⟨

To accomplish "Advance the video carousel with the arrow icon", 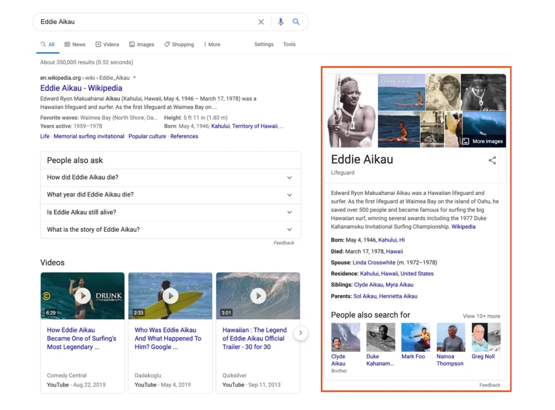I will pyautogui.click(x=301, y=333).
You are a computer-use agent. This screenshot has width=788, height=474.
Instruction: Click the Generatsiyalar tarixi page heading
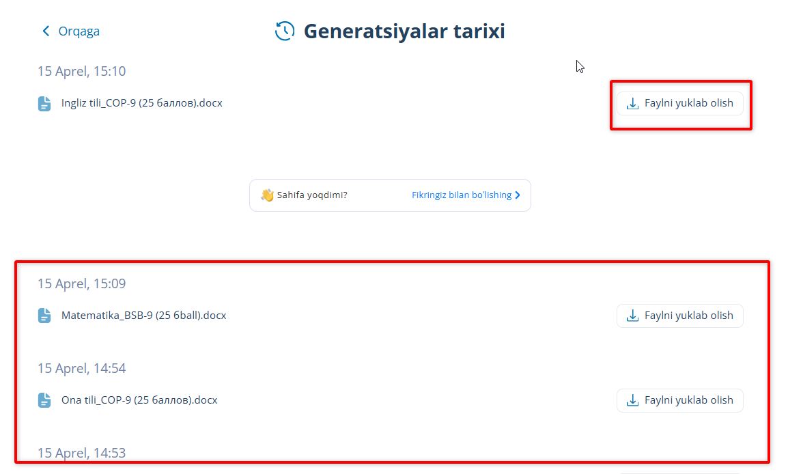pyautogui.click(x=404, y=31)
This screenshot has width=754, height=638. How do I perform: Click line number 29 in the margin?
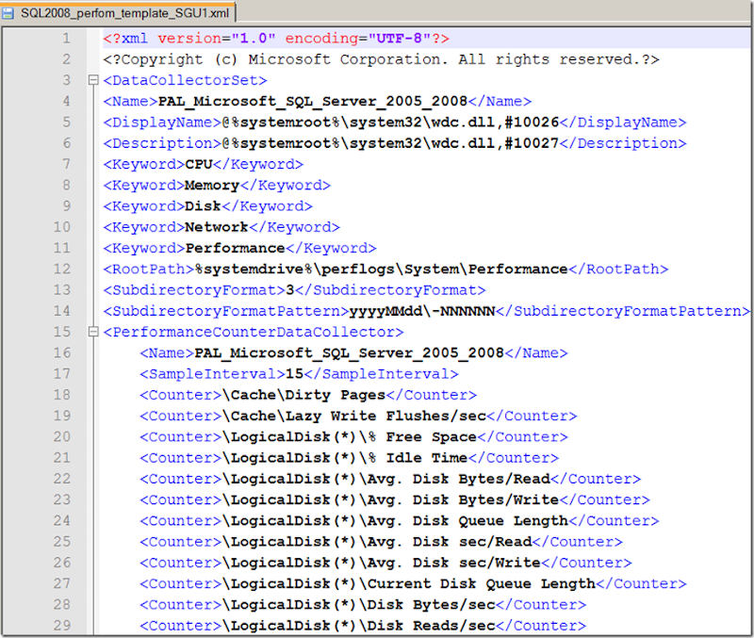(x=61, y=625)
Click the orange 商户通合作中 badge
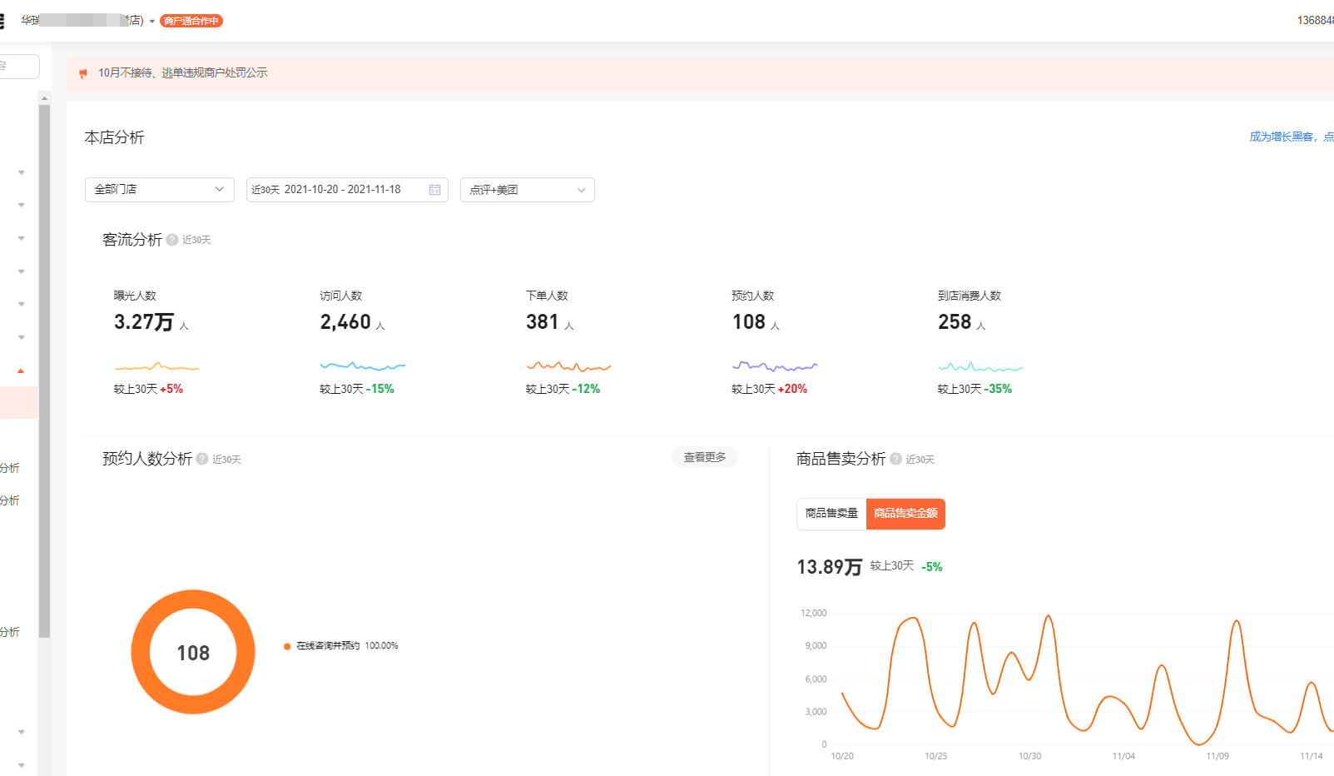The height and width of the screenshot is (776, 1334). pos(191,21)
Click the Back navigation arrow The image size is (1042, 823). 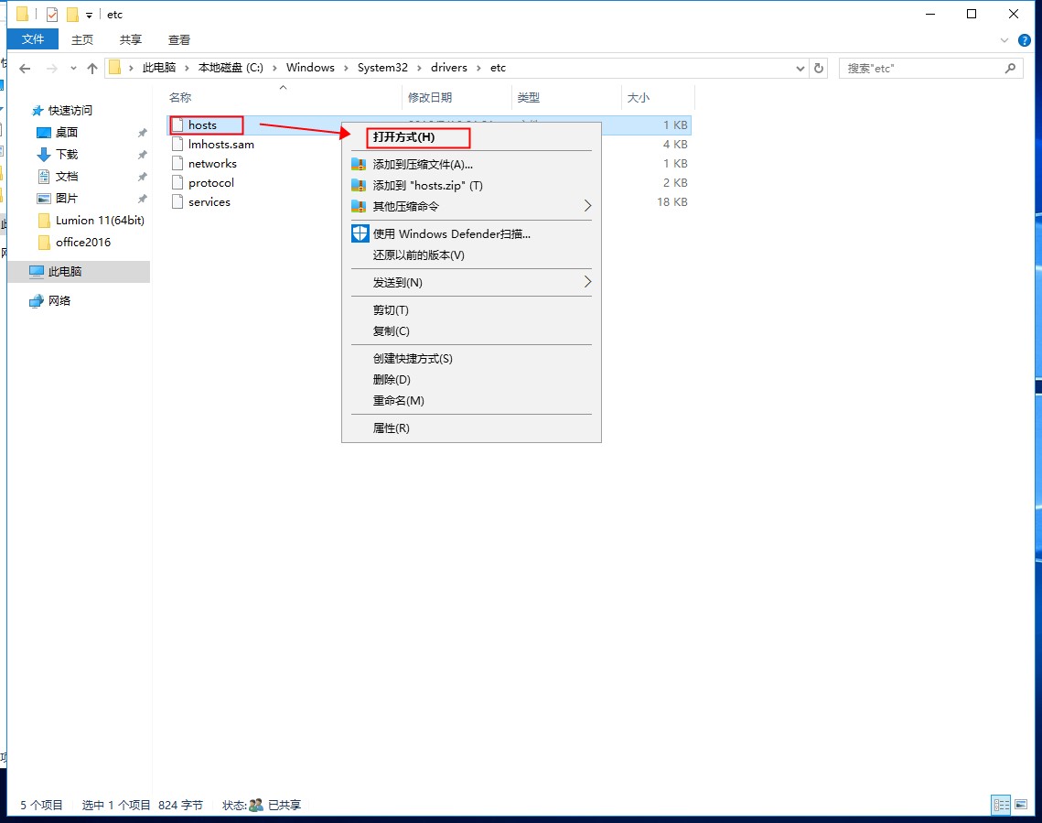[25, 69]
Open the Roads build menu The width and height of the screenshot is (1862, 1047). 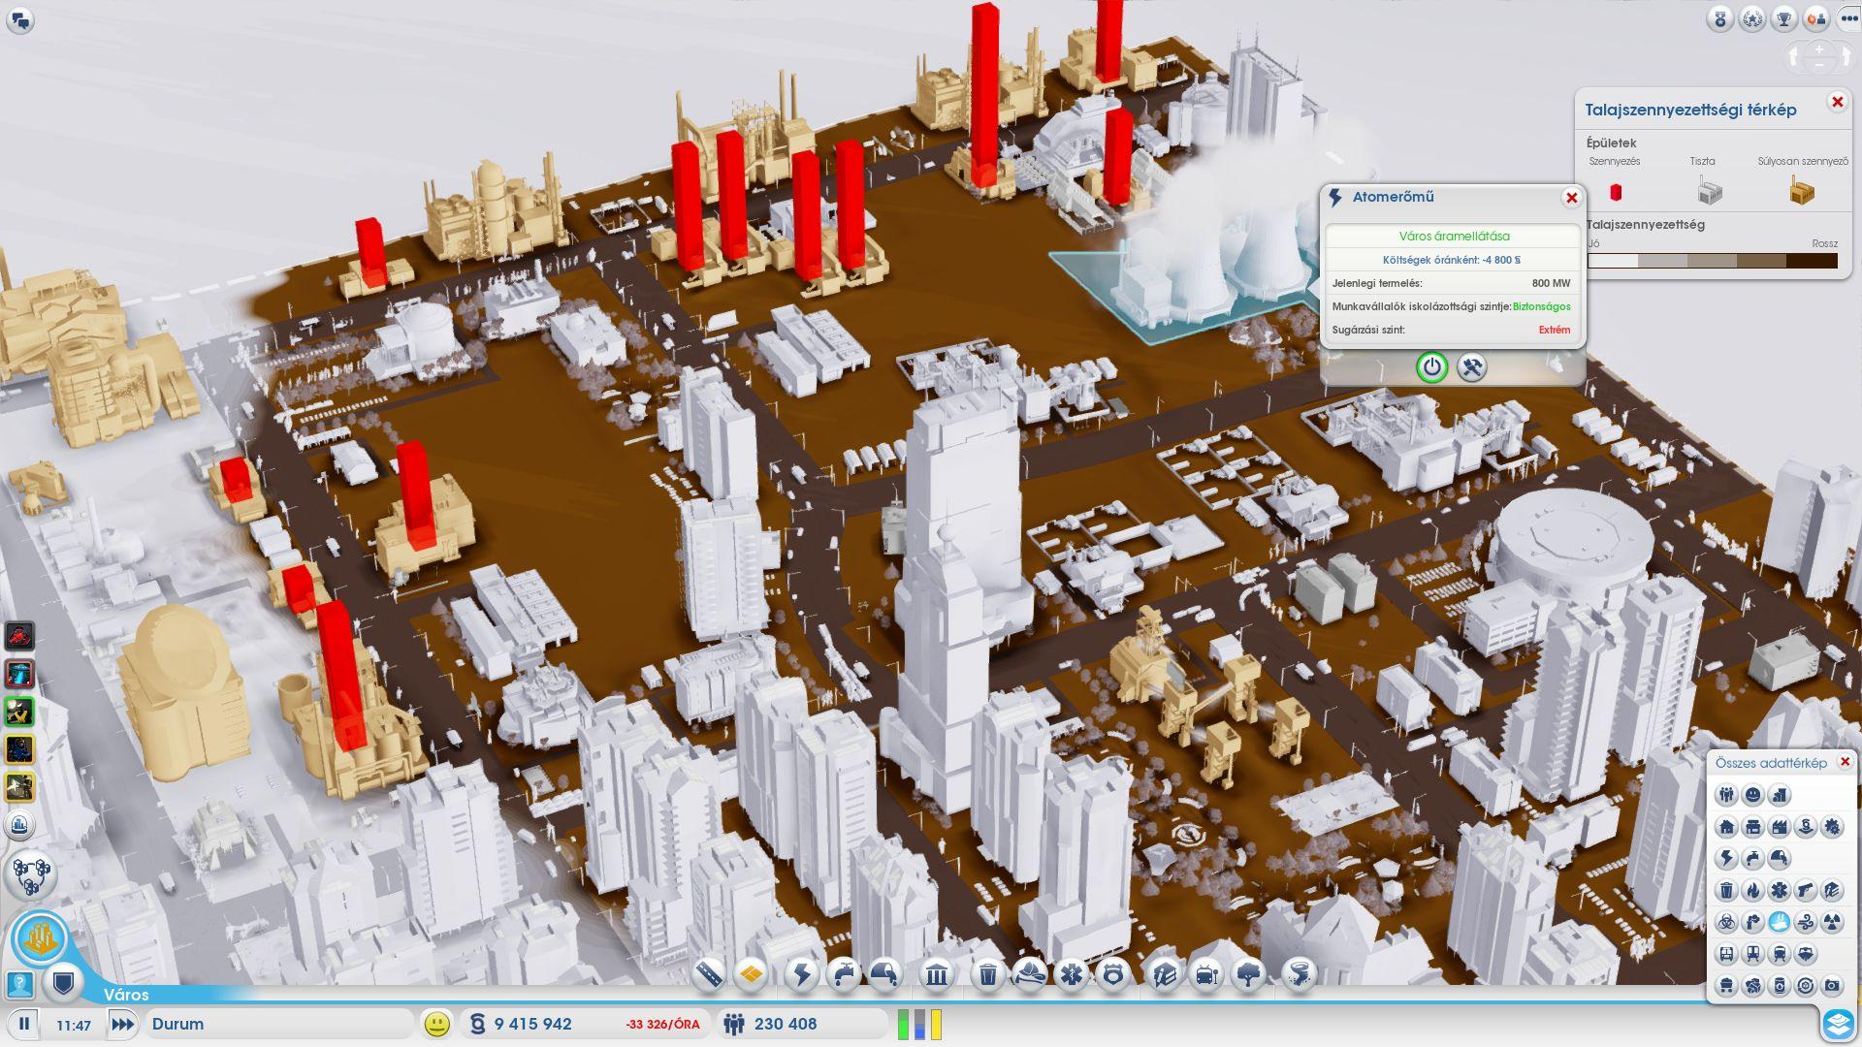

⟩

> WHAT TO PRODUCE: Copy the entries word for word, starting at the line that contains "You are a computer-use" and ending at the line that contains "(x=61, y=625)", and leave the pictures out.

> WRITTEN REPLY:
You are a computer-use agent. This screenshot has width=788, height=474.
Instruction: Click the Generatsiyalar tarixi page heading
pyautogui.click(x=404, y=31)
This screenshot has width=754, height=638. How do I perform: Click line number 29 in the margin?
(x=61, y=625)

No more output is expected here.